Слава нашим доблестным жандармам! Ибо так, глядишь, по наивности народной и променяли бы Самого на какого-то незнакомого мужика, а он, вишь ты, не мужик вовсе, а целое недоразумение с умыслом.
Долго потом вспоминали его. Не вслух, разумеется, а так — полушёпотом, в сенях, в лавках, на задворках, при закрытых ставнях и под видом разговоров о цене на муку. И иной раз даже казалось, будто вот оно — ещё немного, ещё бы шаг, ещё бы слово — и, может статься, вышли бы из того какие перемены…

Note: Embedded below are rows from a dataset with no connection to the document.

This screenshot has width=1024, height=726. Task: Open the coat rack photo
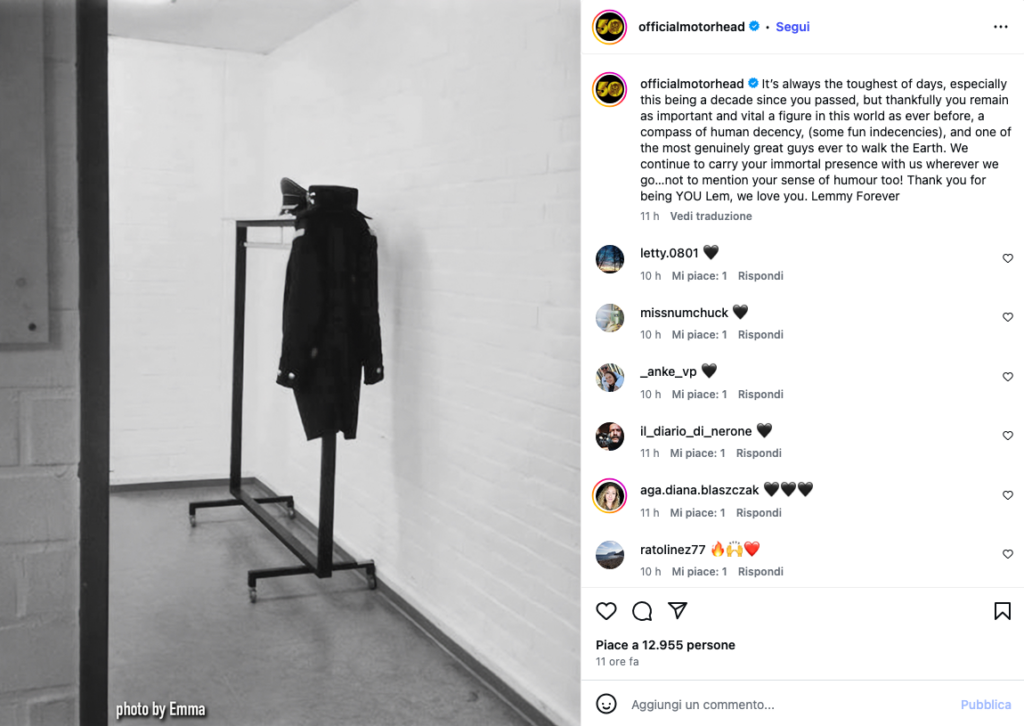[290, 363]
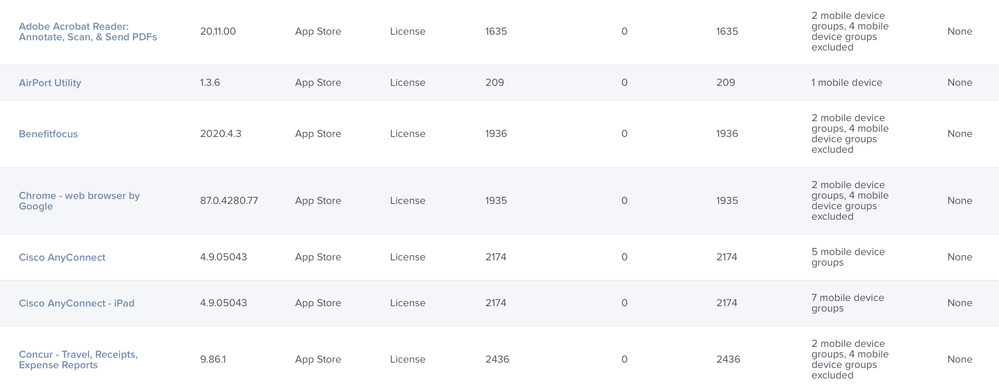Select the License cell in Chrome row
999x389 pixels.
coord(408,201)

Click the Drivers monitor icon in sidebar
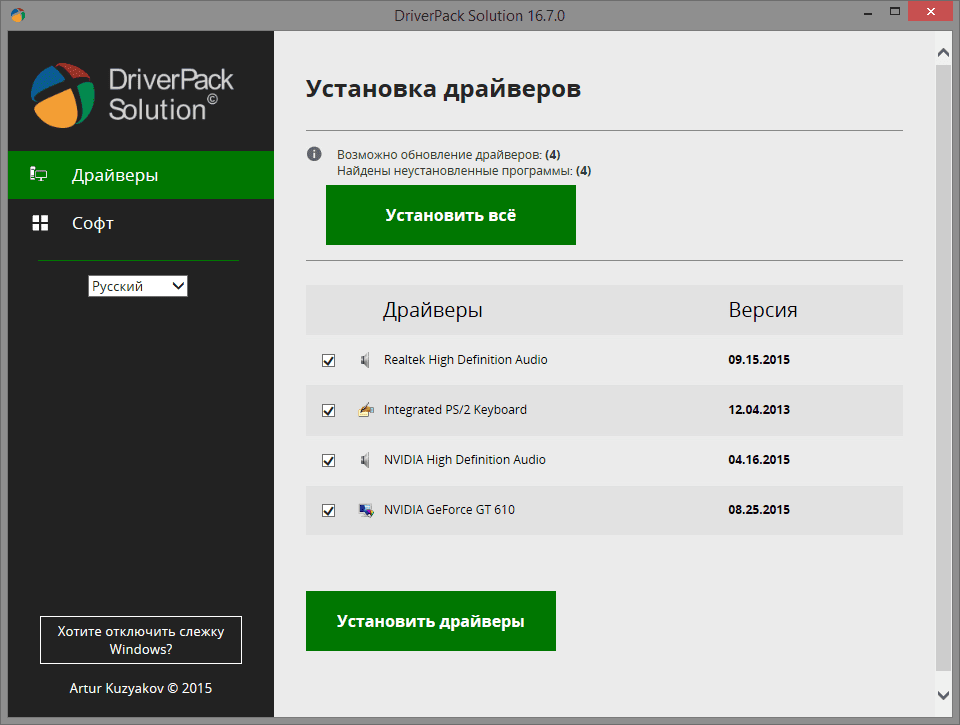pos(40,175)
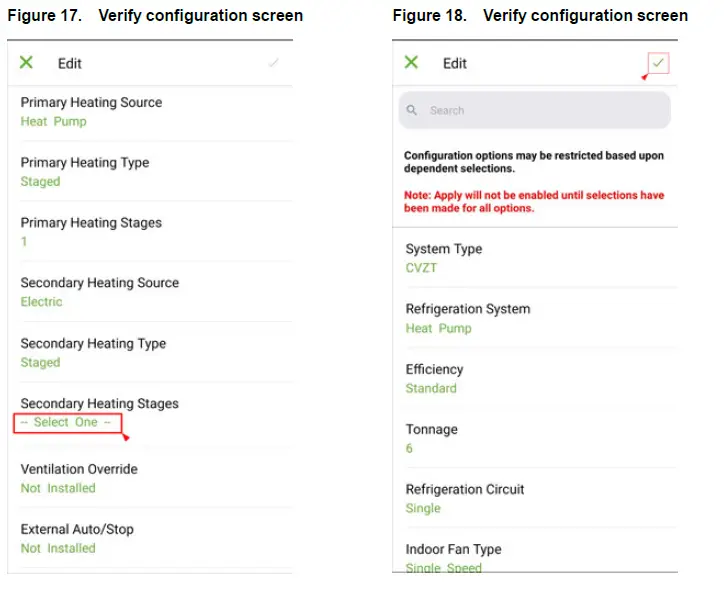Open System Type CVZT option
This screenshot has height=596, width=727.
421,268
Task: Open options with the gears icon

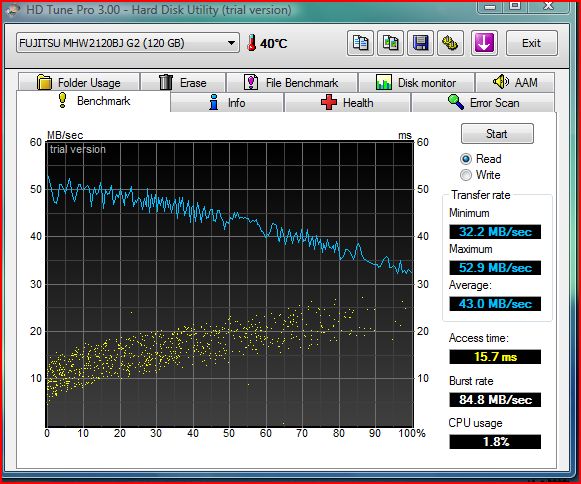Action: 450,43
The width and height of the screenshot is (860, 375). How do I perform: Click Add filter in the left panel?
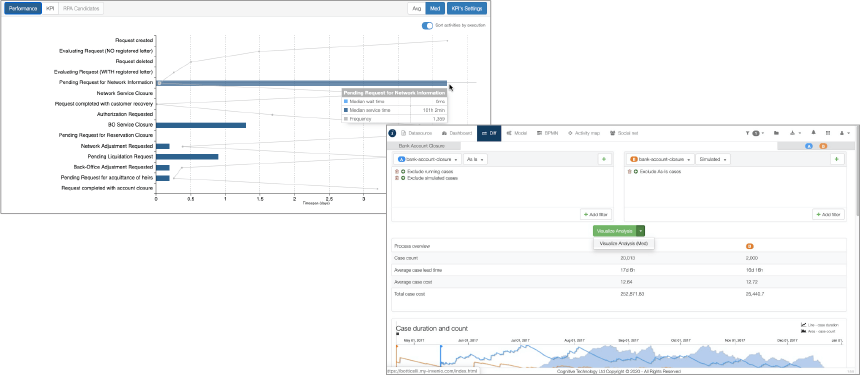coord(596,214)
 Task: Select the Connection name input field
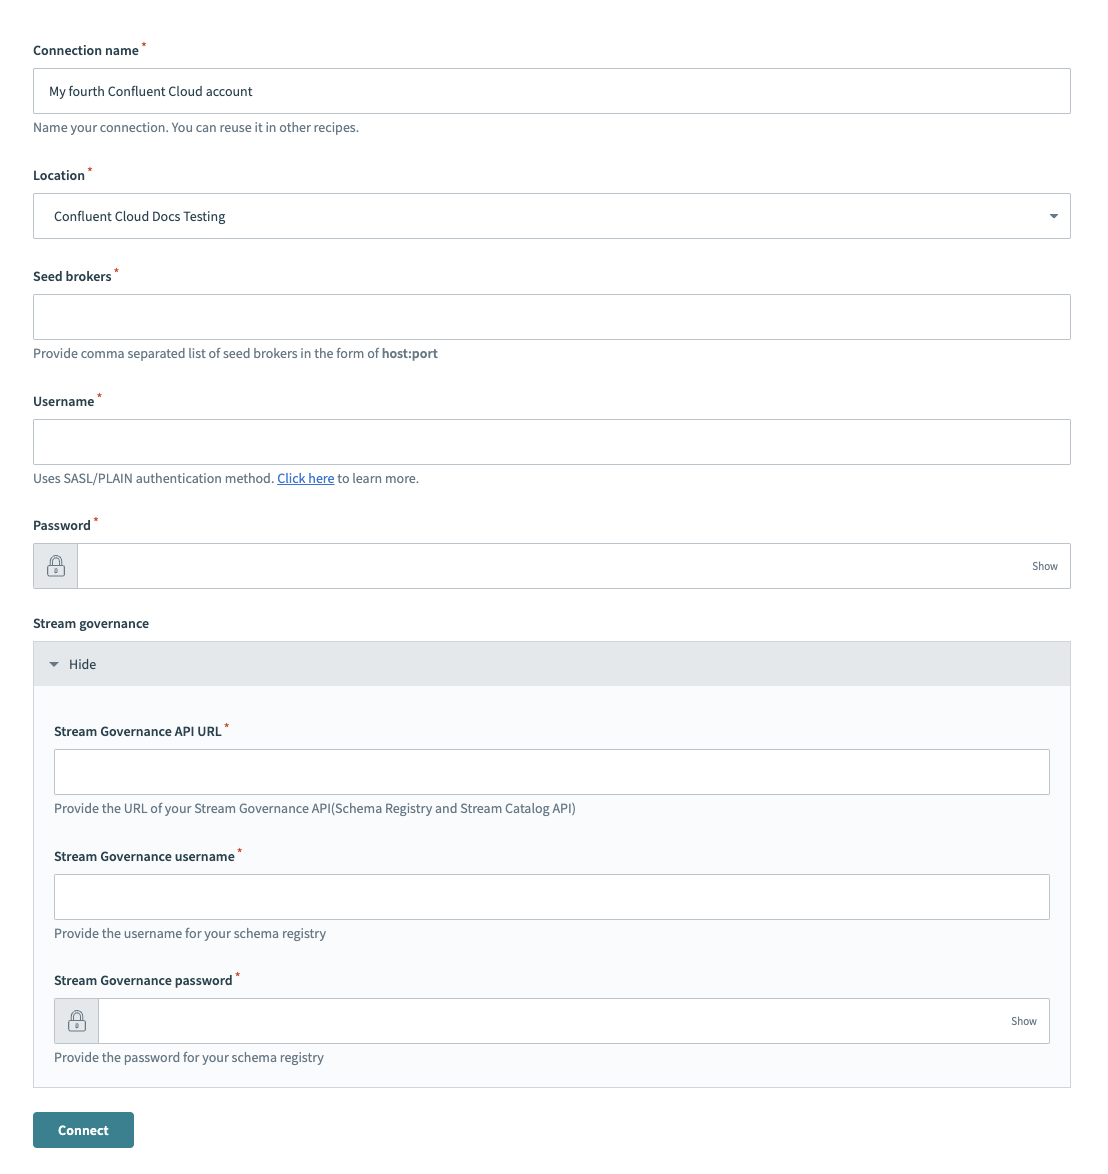click(x=551, y=90)
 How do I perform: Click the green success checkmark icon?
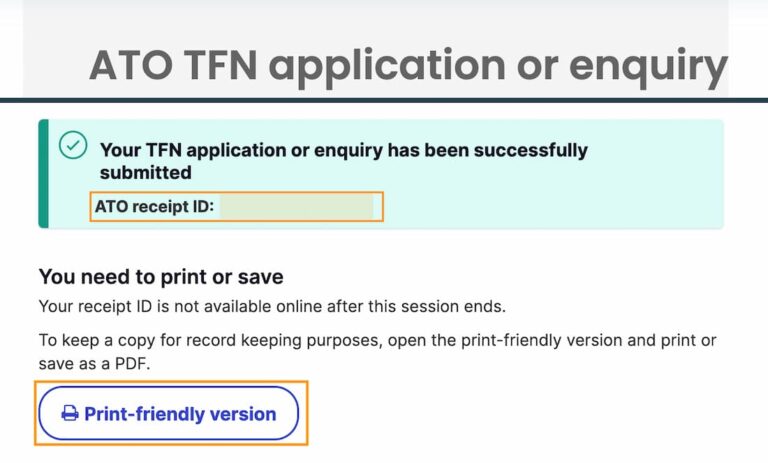72,146
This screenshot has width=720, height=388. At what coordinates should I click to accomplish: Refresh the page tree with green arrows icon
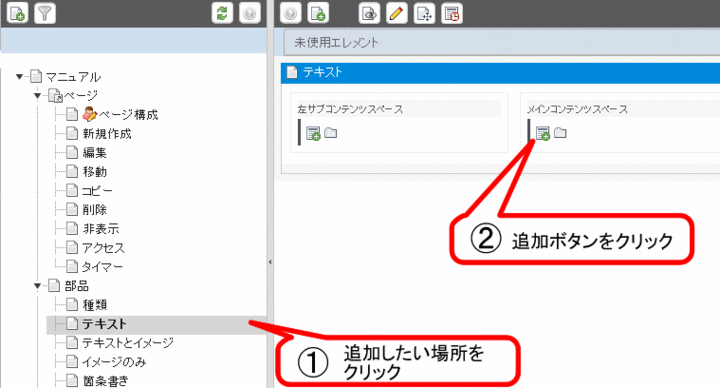pyautogui.click(x=222, y=13)
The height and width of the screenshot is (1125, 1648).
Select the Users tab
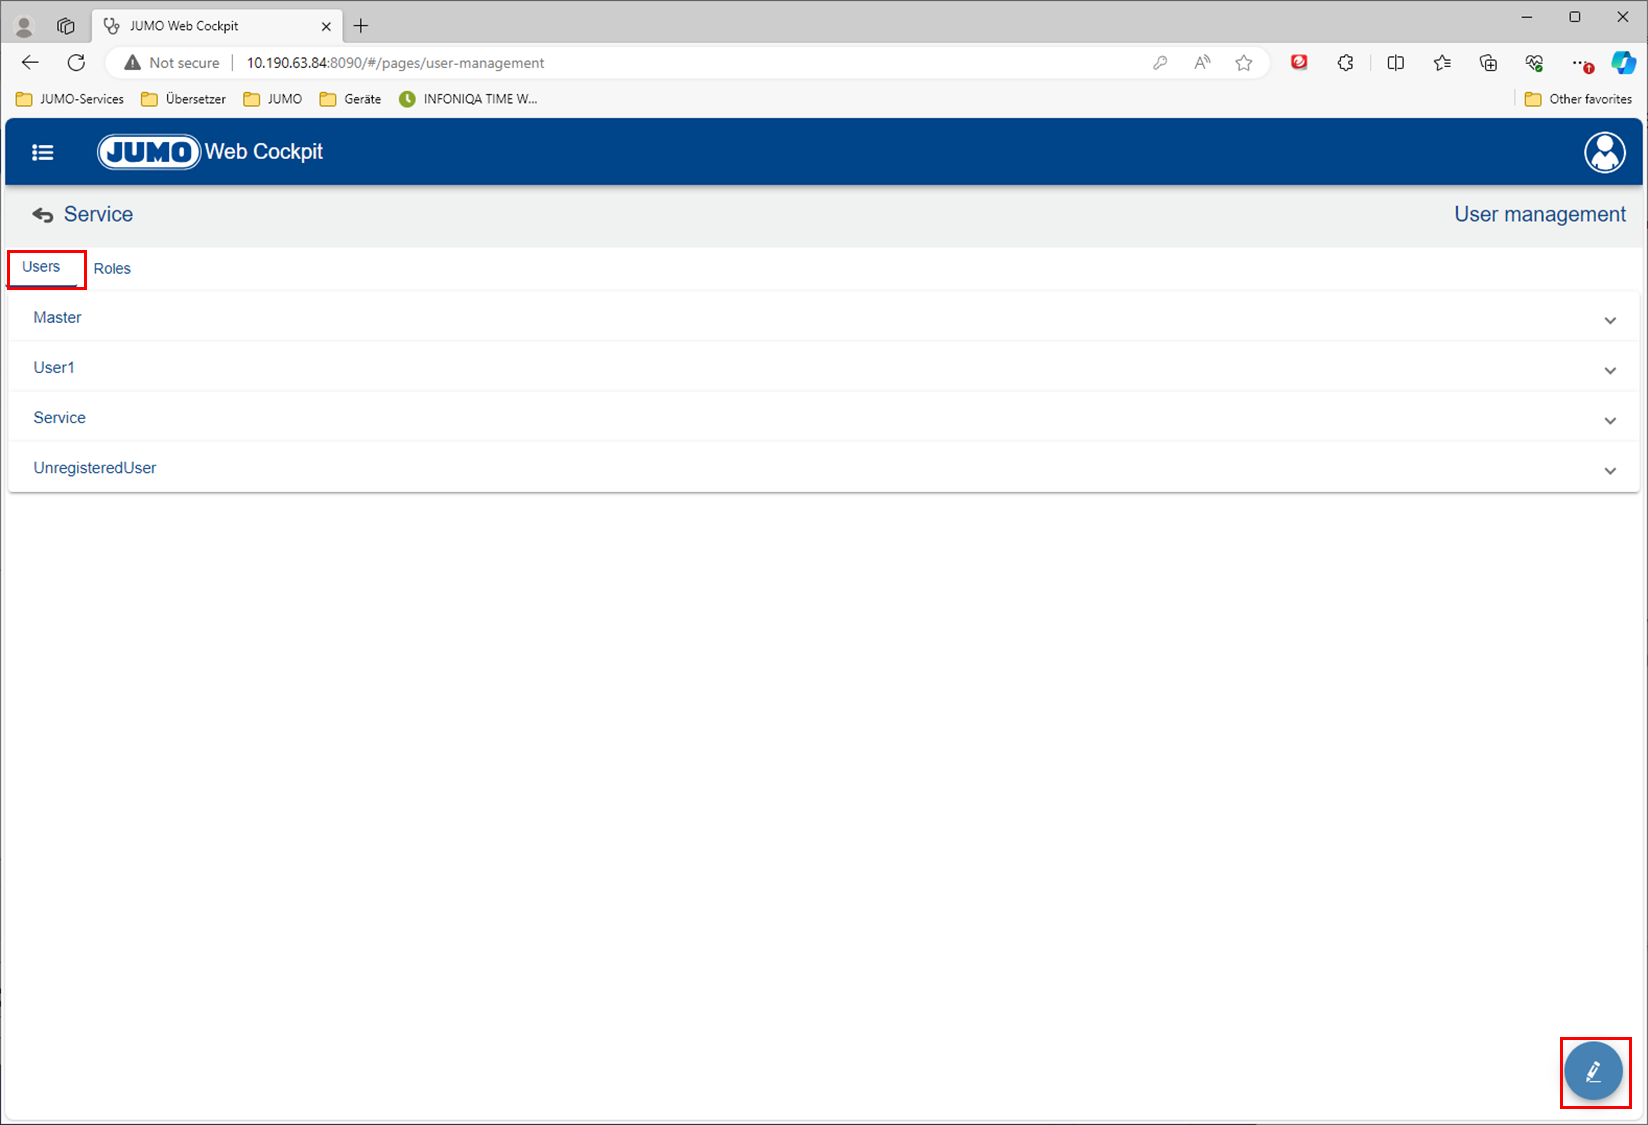click(x=41, y=267)
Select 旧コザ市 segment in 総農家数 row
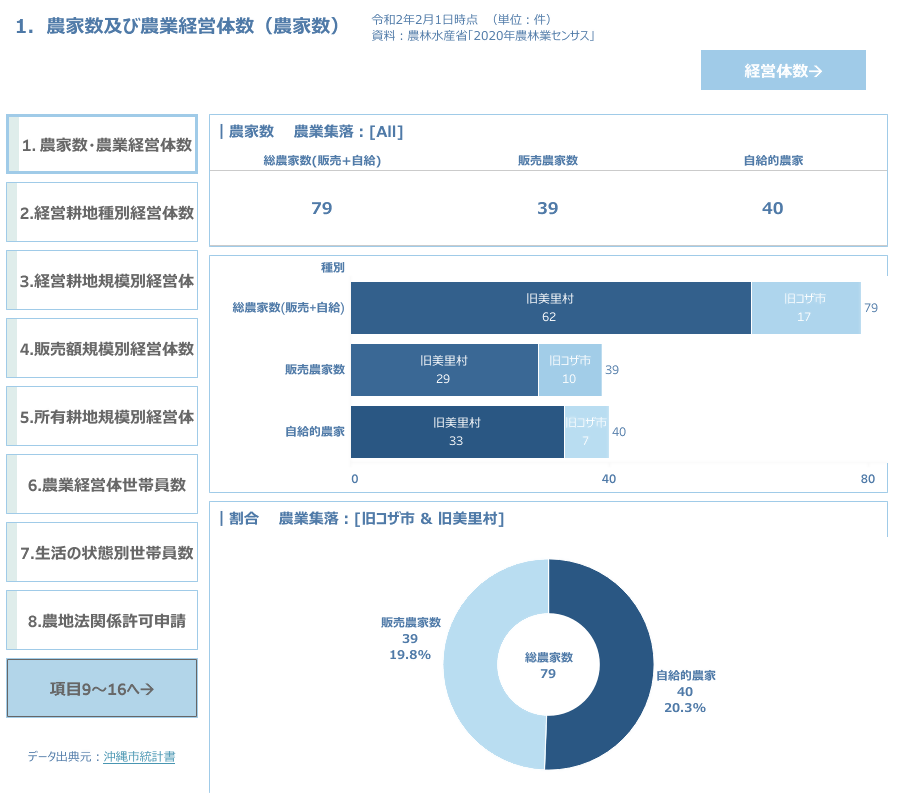The height and width of the screenshot is (799, 899). tap(805, 308)
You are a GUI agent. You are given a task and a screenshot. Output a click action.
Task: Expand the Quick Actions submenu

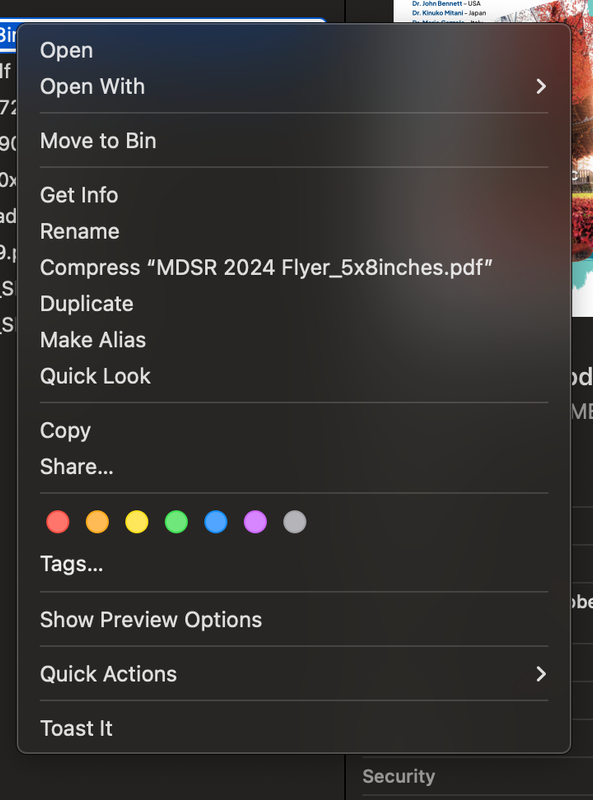(x=108, y=674)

Да только в Глупове перемены, как известно, дозволяются лишь тогда, когда заранее известно, что ничего не переменится. С тех пор порядок, разумеется, усилили, чтобы впредь свобода не доставляла излишних хлопот. И если прежде живого человека до выборов ещё иногда допускали по оплошности, то после сего случая оплошностей более не делалось: бумаги проверяли строже, папки перевязывали туже, подписи сверяли дольше. А ежели и обнаруживался кто-нибудь чересчур живой, разговорчивый и, не приведи Господи, способный нравиться людям, то его старались распознать заблаговременно — ещё до того, как он успеет произнести первое слово, ибо в делах государственного благоразумия, как скоро уразумели в Глупове, нет ничего опаснее человека, которого вдруг захотели слушать.
XI
И вот теперь, милостивый читатель, когда ты видишь в Глупове торжественную площадь, флаги, плакаты, урны, довольные лица начальства и людей, которые с утра до ночи твердят о важности народного выбора, — не обольщайся внешностью. Ибо в Глупове внешность всегда наряднее содержания.
Здесь и тюрьма может называться домом временного спокойствия, и запрет — мерою предосторожности, и донос — сигналом гражданской зрелости, и назначение — всенародным избранием. Такова уж здешняя государственная словесность: она не столько называет вещи, сколько переодевает их.
Потому и выборы здесь были устроены не для того, чтобы глуповцы действительно избирали, а для того, чтобы они постепенно привыкли к одной полезной мысли:будто участие у них есть, а влияние — нет; будто голос подан, а решение уже принято; будто человек пришёл как гражданин, а ушёл — как статистическая единица в отчёте о доверии.
И это, скажу я тебе, опаснее прямого насилия. Ибо палка, как ни крути, есть палка: от неё синяк, боль и ясность. А вот когда человека учат кланяться собственной беспомощности и называть её правом, — тогда уже начинается то особое глуповское искусство, после коего народ долго ещё считает себя участником даже тогда, когда его всего лишь пересчитали.
XII
Мораль же сей главы, ежели бы в Глупове ещё дозволялось выводить морали без предварительного согласования, состояла бы вот в чём: страшен не тот правитель, который просто хватает за горло, а тот, который сперва вручает тебе бюллетень; не тот порядок, который действует грубо, а тот, который принуждает тебя самому расписаться в собственном бессилии; не то рабство, где велят молчать, а то, где позволяют говорить — при условии, что сказанное ничего не меняет.
Ибо когда народ годами приучают выбирать, не выбирая, он мало-помалу забывает не только то, как выбирать, но и то, что вообще можно хотеть иного.
А это уже, милостивый читатель, не простое административное ухищрение. Это — высший сорт глуповского благоустройства.
И потому, когда нынче иной чиновник, разглаживая лацкан и щурясь от самодовольства, скажет тебе:
— У нас всё по воле народа!
Ты не спорь, не горячись, не требуй протоколов, а только погляди сперва: кто печатал бюллетени, кто считал голоса, кто утверждал кандидатов, кто стоял у дверей, кто писал отчёт, и кто заранее заготовил поздравительную речь.
И ежели все сии лица окажутся из одного и того же казённого коридора, то знай: в Глупове опять состоялось великое торжество народной воли. То есть, попросту сказать, народ снова был приглашён засвидетельствовать собственную ненадобность.
А в остальном — всё чинно: с урнами, с флагами, с зазывалами, с мишурой, с документами осударьственными. И печатью. Круглой, лиловой, толстой.